Task statement = Out of the material that follows, write out exactly the lines from the line with "You are a GUI" to the line with "Task: Click the red remove module icon", both ends included, and no others.

Input records =
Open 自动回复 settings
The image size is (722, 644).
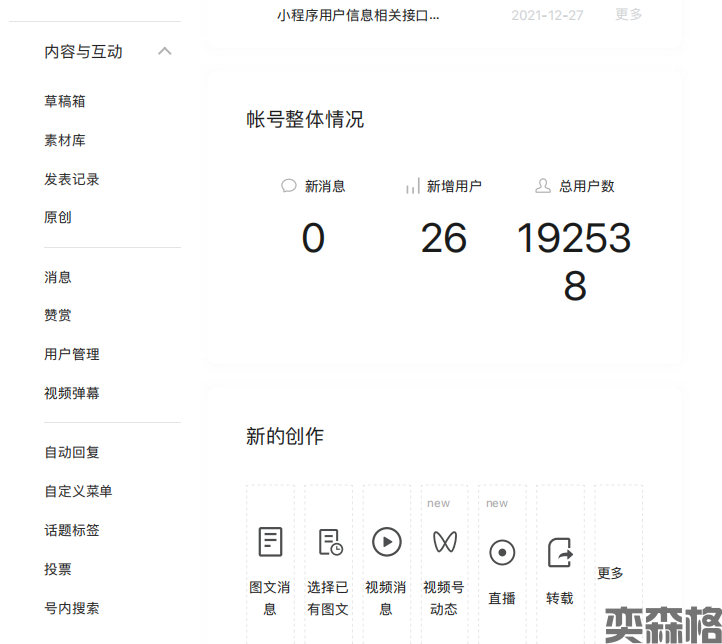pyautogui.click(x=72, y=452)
---
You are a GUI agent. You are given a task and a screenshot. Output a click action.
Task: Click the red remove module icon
--
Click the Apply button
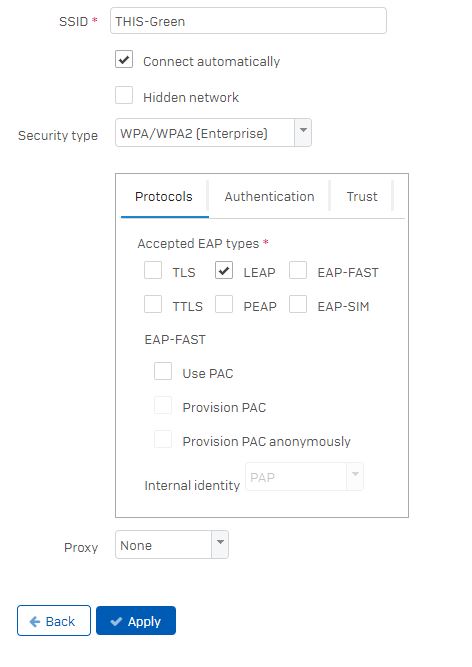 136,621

Output below =
You are a GUI agent. You are given a task and a screenshot. Output a click action.
Task: Click the red remove module icon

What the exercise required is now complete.